A **spanning tree** of a connected graph G = (V, E) is a subset of edges that forms a tree connecting all vertices. For weighted graphs, we want the **minimum spanning tree (MST)** — the spanning tree whose total edge weight is as small as possible.

MSTs appear whenever we need to connect a set of points as cheaply as possible: laying cable between cities, routing pipes between junctions, wiring components on a circuit board. Any tree on n vertices uses exactly n − 1 edges — the fewest possible for connectivity — but the MST is the lightest such tree by total weight.

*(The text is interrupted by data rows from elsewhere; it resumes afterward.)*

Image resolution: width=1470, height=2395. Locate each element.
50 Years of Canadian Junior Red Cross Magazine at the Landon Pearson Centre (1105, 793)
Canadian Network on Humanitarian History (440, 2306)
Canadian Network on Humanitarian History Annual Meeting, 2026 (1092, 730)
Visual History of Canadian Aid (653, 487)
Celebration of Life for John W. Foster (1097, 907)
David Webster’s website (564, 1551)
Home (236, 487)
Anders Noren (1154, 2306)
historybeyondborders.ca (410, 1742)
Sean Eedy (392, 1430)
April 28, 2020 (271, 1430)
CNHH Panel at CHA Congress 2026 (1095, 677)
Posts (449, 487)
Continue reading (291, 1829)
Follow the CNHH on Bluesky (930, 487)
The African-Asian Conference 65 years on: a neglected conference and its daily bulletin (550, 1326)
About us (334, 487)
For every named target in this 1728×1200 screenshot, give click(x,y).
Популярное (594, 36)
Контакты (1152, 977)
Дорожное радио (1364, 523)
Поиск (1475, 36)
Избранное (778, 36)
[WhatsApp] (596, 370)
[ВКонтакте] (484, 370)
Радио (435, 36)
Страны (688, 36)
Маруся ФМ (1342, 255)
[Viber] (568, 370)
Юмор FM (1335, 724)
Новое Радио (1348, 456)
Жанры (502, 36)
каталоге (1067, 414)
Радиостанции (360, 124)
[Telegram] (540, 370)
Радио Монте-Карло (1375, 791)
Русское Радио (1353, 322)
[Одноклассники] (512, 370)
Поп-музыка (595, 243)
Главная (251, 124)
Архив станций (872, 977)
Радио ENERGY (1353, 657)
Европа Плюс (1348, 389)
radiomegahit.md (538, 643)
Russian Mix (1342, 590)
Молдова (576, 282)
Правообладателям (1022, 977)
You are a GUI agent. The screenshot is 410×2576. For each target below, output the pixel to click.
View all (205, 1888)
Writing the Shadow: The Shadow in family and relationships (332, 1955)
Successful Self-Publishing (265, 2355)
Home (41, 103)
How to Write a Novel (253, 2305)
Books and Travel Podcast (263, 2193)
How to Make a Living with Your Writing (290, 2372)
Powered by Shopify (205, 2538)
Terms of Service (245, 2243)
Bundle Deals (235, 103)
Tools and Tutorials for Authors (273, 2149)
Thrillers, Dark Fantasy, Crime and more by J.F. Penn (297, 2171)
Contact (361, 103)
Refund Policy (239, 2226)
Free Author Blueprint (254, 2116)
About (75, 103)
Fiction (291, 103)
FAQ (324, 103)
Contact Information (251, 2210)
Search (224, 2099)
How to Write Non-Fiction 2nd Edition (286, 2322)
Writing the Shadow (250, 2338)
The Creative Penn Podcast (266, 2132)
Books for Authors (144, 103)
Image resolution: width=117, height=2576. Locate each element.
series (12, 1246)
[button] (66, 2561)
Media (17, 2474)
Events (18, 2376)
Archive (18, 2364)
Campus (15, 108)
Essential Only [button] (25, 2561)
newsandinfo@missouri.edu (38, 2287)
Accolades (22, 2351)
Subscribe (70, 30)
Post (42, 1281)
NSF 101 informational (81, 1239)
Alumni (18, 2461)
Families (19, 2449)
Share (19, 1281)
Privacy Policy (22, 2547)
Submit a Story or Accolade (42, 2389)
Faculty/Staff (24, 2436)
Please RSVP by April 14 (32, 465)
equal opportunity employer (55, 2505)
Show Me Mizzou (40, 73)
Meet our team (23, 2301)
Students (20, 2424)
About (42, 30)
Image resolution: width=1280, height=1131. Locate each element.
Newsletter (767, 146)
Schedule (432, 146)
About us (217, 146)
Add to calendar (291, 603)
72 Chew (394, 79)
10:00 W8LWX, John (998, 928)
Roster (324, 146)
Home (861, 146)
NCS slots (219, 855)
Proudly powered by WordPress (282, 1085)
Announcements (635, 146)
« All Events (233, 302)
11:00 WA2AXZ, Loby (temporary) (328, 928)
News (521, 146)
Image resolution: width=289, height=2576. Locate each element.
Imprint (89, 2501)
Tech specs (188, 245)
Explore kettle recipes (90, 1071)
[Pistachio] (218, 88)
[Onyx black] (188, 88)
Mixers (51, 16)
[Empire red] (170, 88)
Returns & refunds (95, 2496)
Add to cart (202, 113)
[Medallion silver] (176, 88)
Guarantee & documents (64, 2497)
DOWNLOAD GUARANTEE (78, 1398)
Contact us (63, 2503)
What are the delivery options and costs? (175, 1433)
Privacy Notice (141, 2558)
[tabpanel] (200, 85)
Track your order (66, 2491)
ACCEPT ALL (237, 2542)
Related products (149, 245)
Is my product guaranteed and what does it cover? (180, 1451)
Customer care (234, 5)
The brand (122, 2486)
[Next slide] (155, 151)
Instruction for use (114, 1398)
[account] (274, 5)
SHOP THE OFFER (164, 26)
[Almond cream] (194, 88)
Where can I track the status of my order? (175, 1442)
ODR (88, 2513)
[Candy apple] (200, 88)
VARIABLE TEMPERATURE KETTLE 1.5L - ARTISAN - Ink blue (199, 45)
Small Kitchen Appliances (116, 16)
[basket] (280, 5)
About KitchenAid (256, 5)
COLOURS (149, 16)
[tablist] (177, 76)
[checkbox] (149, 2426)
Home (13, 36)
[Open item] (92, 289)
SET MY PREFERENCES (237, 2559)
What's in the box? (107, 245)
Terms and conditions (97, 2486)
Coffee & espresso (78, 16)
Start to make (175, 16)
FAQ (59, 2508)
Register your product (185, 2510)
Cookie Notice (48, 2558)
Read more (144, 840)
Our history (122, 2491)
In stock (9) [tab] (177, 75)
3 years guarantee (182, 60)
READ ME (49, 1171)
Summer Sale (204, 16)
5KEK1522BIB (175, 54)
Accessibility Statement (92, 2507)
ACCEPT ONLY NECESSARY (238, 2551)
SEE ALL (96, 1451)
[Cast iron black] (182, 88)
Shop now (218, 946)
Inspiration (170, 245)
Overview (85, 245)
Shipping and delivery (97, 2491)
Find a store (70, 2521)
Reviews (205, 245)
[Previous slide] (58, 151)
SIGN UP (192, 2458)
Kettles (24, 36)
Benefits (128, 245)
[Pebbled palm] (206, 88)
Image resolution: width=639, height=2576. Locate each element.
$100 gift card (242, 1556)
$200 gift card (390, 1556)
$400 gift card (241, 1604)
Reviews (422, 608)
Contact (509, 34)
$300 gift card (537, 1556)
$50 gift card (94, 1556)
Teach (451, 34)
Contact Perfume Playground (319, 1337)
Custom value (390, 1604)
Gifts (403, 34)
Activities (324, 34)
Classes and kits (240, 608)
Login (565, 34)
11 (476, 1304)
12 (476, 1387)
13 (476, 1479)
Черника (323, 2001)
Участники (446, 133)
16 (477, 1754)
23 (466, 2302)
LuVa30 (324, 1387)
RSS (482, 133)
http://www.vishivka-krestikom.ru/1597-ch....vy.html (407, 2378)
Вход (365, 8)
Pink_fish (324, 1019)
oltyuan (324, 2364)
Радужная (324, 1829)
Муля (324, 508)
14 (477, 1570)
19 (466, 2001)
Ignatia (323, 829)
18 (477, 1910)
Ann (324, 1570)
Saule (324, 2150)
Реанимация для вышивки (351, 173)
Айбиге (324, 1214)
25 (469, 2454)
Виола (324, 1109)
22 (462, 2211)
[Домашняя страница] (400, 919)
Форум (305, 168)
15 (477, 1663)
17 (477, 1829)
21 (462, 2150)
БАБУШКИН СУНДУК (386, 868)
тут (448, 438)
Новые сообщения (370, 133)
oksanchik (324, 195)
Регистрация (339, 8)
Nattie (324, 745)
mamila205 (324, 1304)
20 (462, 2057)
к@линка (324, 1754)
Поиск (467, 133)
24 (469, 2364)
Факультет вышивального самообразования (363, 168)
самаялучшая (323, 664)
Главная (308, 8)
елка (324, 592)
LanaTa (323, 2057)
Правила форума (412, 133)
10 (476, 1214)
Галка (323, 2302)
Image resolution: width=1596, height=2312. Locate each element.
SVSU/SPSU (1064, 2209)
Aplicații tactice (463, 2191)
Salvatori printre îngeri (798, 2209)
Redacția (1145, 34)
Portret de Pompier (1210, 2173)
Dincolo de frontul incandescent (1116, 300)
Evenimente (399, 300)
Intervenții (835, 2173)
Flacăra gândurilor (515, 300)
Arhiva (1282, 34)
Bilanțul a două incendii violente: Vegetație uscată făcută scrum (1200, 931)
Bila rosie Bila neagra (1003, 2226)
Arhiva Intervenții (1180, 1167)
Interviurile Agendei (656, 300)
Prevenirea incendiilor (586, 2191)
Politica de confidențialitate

![Geometric minimum spanning tree](/files/b1hLr64zIitt25NygbL9)

{% hint style="success" %}
**Skiena Figure 8.1:** A geometric MST on a point set. Edge weights are Euclidean distances; the MST connects all points using the minimum total length of wire.
{% endhint %}

There can be more than one MST for a given graph — all spanning trees of an equally-weighted graph are minimum spanning trees. Two different greedy algorithms find the MST, and both are provably correct.

***

## Prim's Algorithm

Prim's algorithm grows the MST one vertex at a time. Starting from an arbitrary vertex, it repeatedly adds the cheapest edge that connects a vertex already in the tree to a vertex not yet in the tree.

```
Prim-MST(G):
  Select an arbitrary start vertex s
  While there are non-tree vertices:
    Find the minimum-weight edge between a tree and non-tree vertex
    Add that edge and vertex to the tree
```

### Why Is It Correct?

The argument is by contradiction. Suppose Prim's algorithm made a fatal mistake by selecting edge (x, y) instead of some edge in the true MST. Before this choice, the partial tree was a subtree of some valid MST. After inserting (x, y), there must be an alternative path from x to y in the true MST using some other edge (v₁, v₂) — where v₁ is in the tree and v₂ is not.

But if (v₁, v₂) were cheaper than (x, y), Prim's algorithm would have selected it first. So weight(v₁, v₂) ≥ weight(x, y). Swapping (v₁, v₂) for (x, y) in the true MST yields a spanning tree no heavier than before — meaning Prim's choice was not a mistake.

![Prim's correctness argument](/files/jpBTLF3V69SD0GJUNgao)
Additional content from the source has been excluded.